Alcohol Abuse: Thinking About the Children
Alcohol Abuse: Thinking about the Children
My mother, Juliane Foley, loved me. She told me every time I saw her, often with tears in her eyes. I usually responded with, “Actions speak louder than words.” I couldn’t understand why, if she loved me that much, she would treat me the way she did.
My early childhood memories come back in flashes: being held over Niagara Falls by her drunk boyfriend, being left on the street as a toddler for hours as she drank in a bar, calling my father and begging him to come get me because she was in a drunken rage, and the man with the badge asking me where my mother was while I was playing on the porch. Of course, my mother didn’t remember these events. She remembered the times spent together in the backyard, walking around downtown to get ice cream and to see the man that blew bubbles out of his window, and hiding Easter eggs in the yard for me to find. I also remember the good times. However, the bad times outshadow the good.
My mother only had custody of me for about two years, but those years left permanent marks on my psyche.
In contrast, my father, Timothy Foley, also loved me. Every time he told me, I would tell him that I loved him too. Memories of my time with him are nothing but positive: the two stray cats he took in, watching Finding Nemo while eating cantaloupe, and my fourth birthday party with silly string and balloons. This was what my early childhood should have been filled with. Unfortunately, I never got the chance to experience more memories with him.
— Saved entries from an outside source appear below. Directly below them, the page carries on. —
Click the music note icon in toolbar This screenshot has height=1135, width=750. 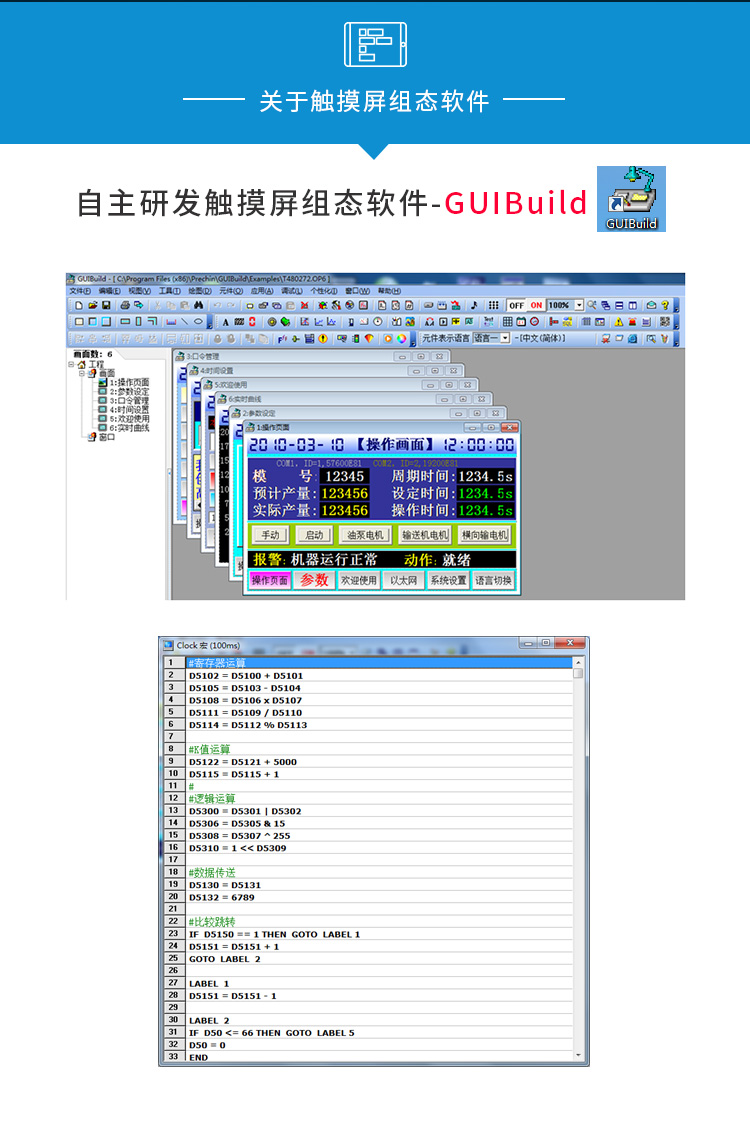click(x=474, y=305)
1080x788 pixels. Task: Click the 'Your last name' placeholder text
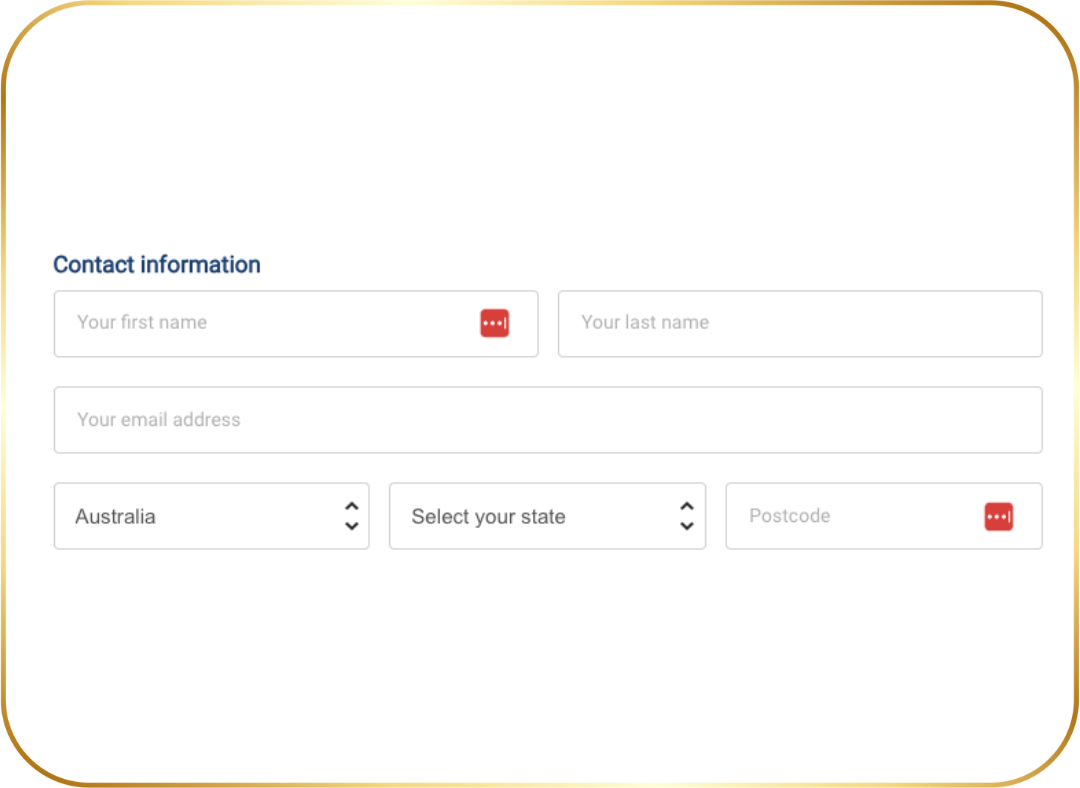pyautogui.click(x=645, y=323)
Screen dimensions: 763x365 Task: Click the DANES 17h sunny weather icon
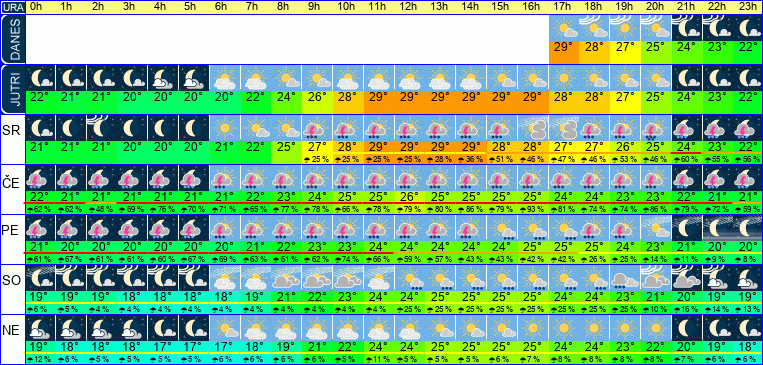coord(564,28)
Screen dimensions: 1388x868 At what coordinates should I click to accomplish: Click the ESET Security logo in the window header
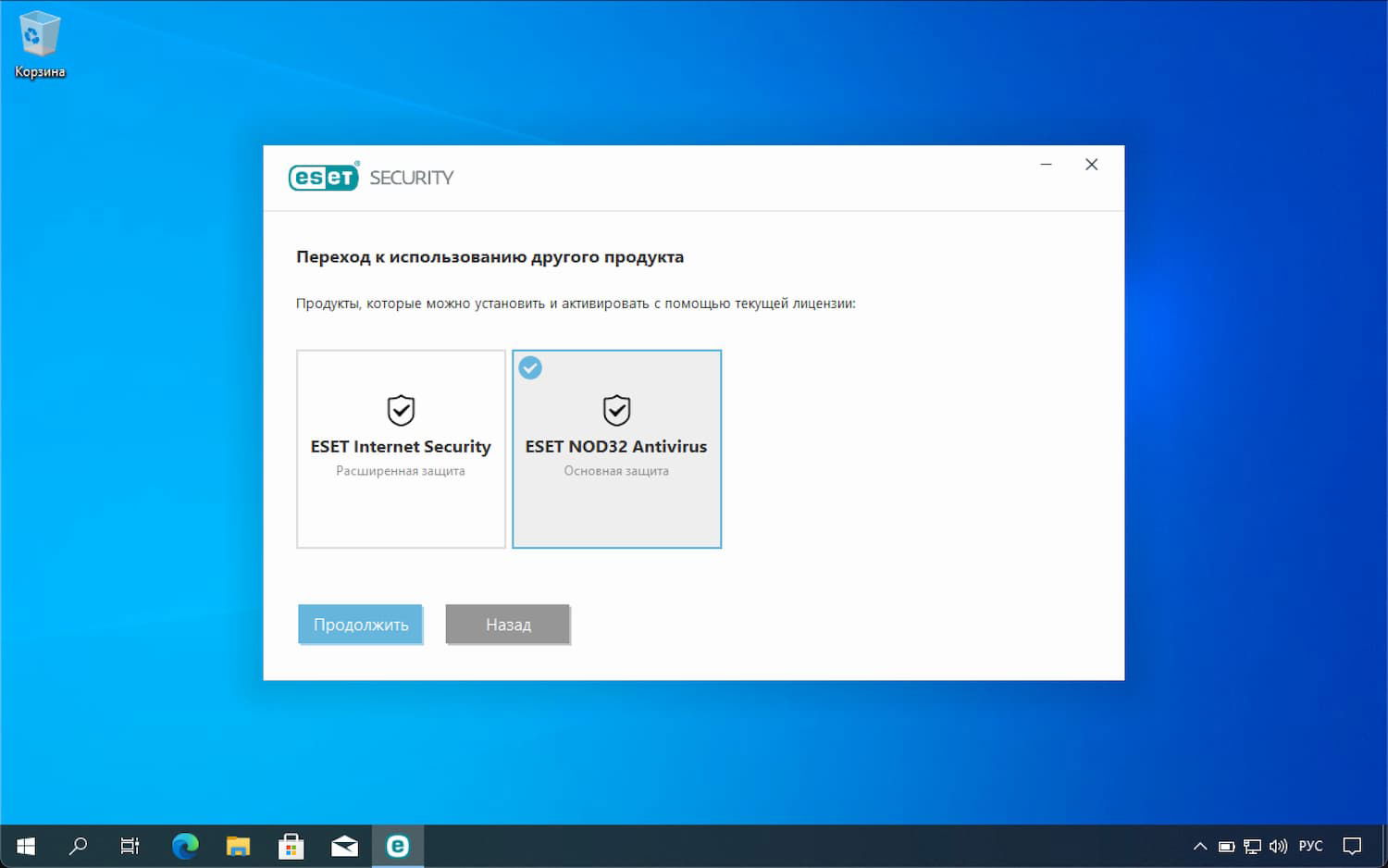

Both of my parents were alcoholics. Both of my parents lost their lives to their addiction. However, only one parent accepted help for their addiction. My father fought to stay sober for me and my siblings; why couldn’t my mother have fought to stay sober? Why do parents succumb to their addictions, when they should be attending their child’s graduation?
Now that I am older, I understand why it was so hard for my mother to not drink. I understand that she did the best she could; I just wish that her best could have been better.
My story is like thousands across the country. Children are experiencing the same trauma and neglect I did, but not all of them are receiving the support I did. It is because of this support that I am breaking the cycle of addiction that has plagued my family.
When I walk across the stage at my high school graduation, I will be doing it for the children that didn’t have the same experience as me, children that are still witnessing alcohol at its worst. However, I will also walk across the stage knowing that both of my parents loved me, despite the trauma that occurred while I was in their custody.
To Parents: Think about your children. Your job is to love them to the best of your ability. Accepting help for alcoholism will increase this ability tenfold. It is your responsibility to end the cycle of addiction, and to pass this belief to your children. Your decision to have “just one more beer” can leave horrid memories that your children will never forget.